SHORT TASK ::
Copy out the material exactly, everything from the line containing "Given: Select the" down to the line containing "pyautogui.click(x=13, y=5)", with both of those lines included. Leave the pictures out of your answer.

+++

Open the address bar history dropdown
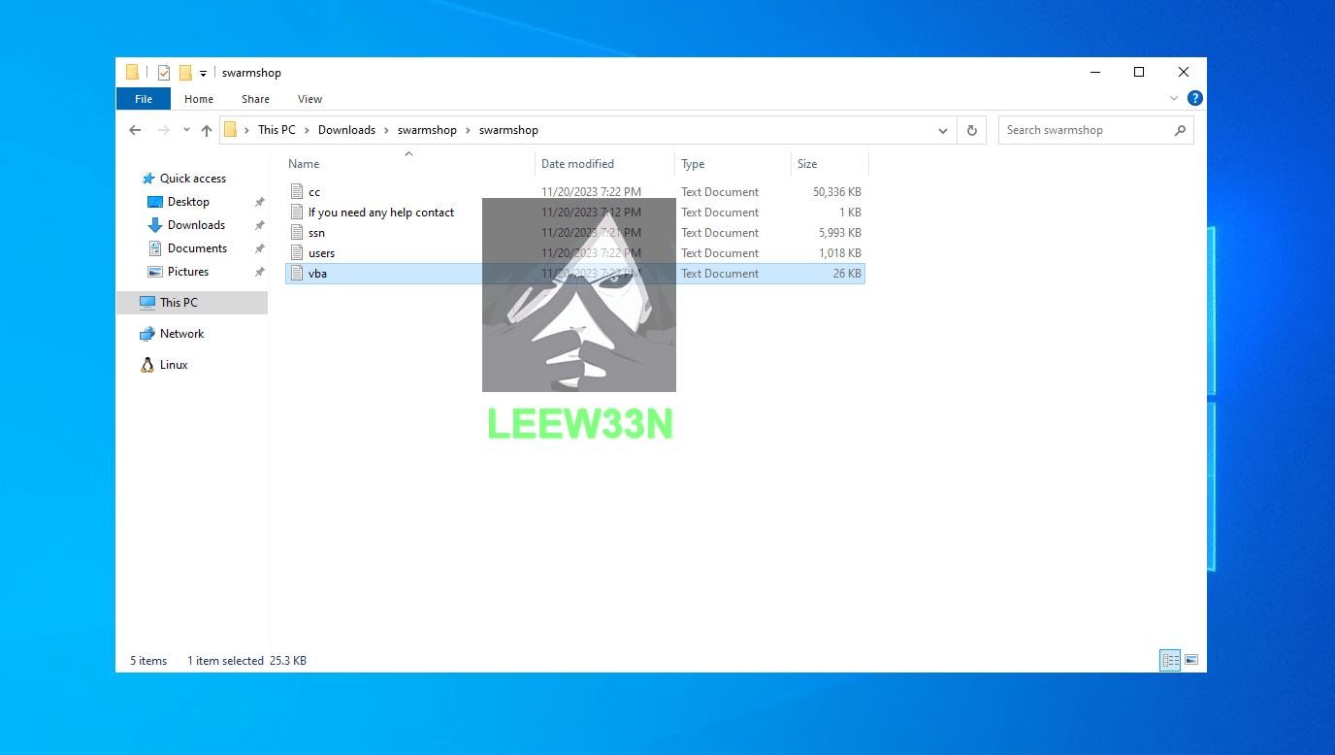 (x=943, y=130)
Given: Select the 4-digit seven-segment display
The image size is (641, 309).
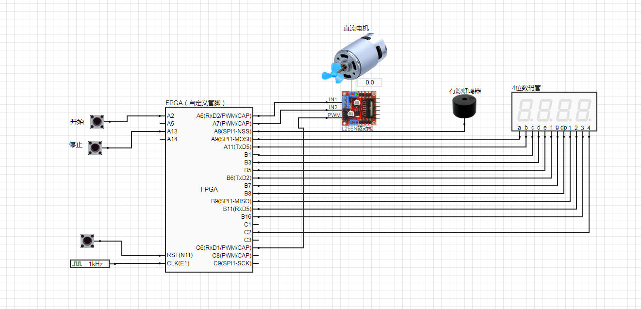Looking at the screenshot, I should click(x=554, y=112).
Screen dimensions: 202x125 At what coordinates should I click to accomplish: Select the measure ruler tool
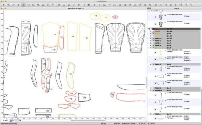pyautogui.click(x=13, y=5)
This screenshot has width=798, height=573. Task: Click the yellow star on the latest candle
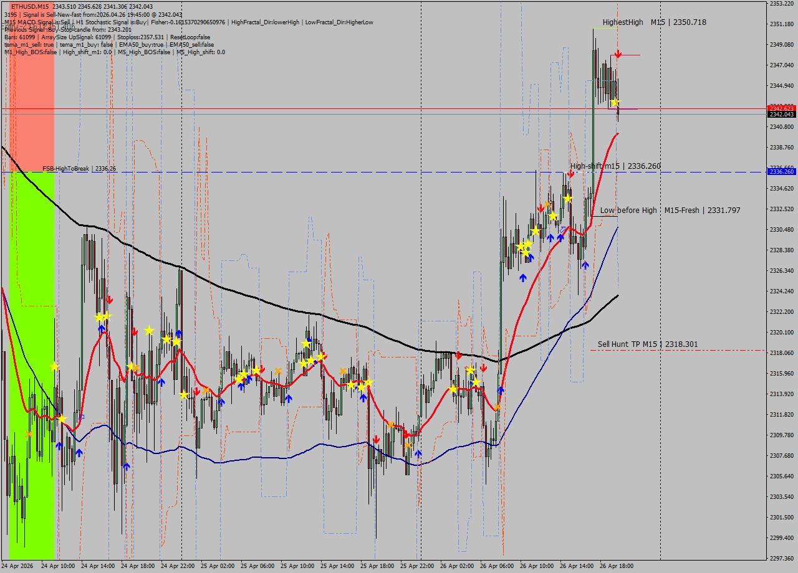tap(615, 102)
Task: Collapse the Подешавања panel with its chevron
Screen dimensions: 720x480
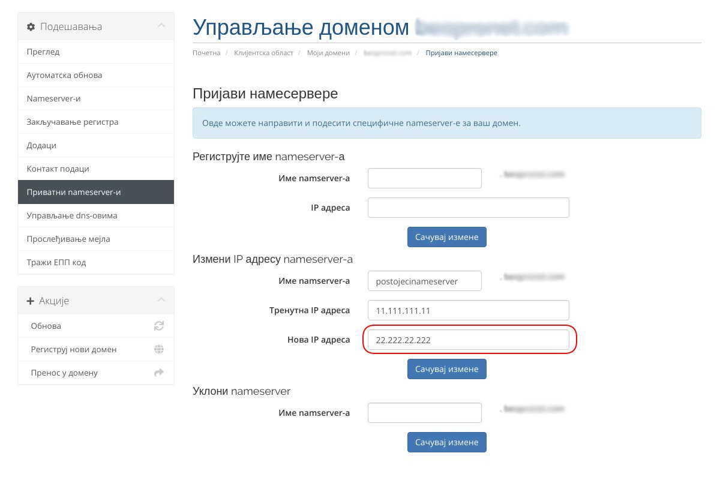Action: (161, 26)
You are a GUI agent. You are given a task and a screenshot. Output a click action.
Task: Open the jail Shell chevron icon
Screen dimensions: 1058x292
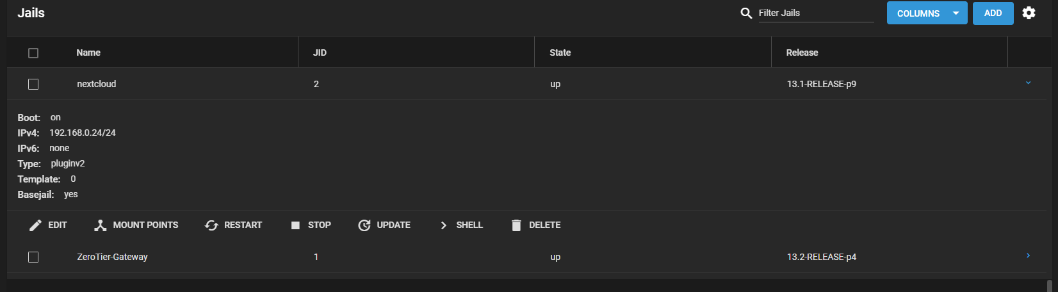(x=443, y=225)
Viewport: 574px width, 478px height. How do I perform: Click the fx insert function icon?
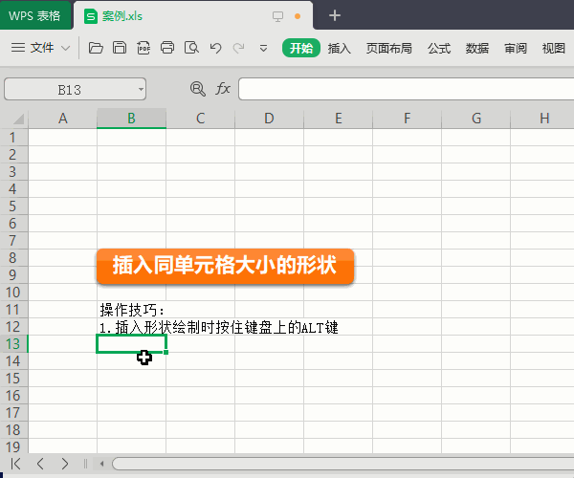click(223, 89)
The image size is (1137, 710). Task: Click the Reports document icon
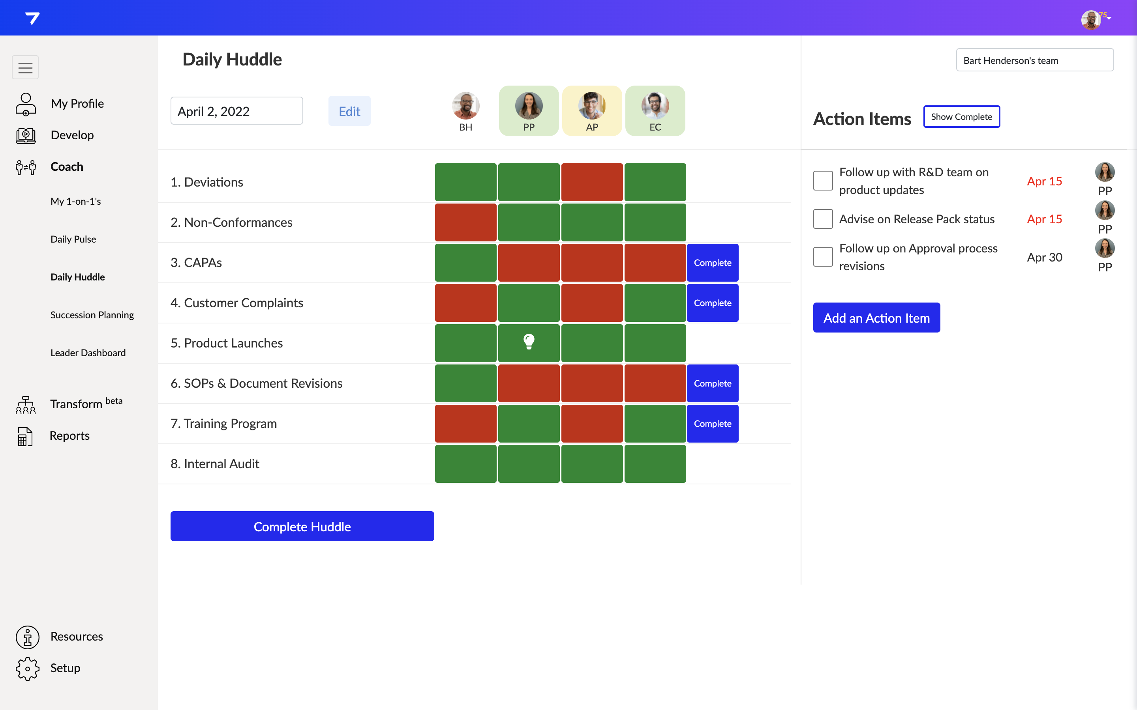(25, 436)
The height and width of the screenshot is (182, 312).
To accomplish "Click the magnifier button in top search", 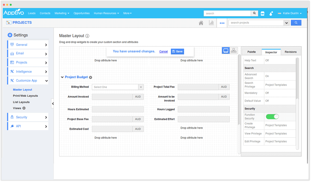I will tap(254, 13).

+++

EXERCISE ANSWER ::
Given: Select the 4-digit seven-segment display
The image size is (641, 309).
Looking at the screenshot, I should click(x=554, y=112).
Screen dimensions: 202x125 At what coordinates should I click to accomplish: Select the measure ruler tool
pyautogui.click(x=13, y=5)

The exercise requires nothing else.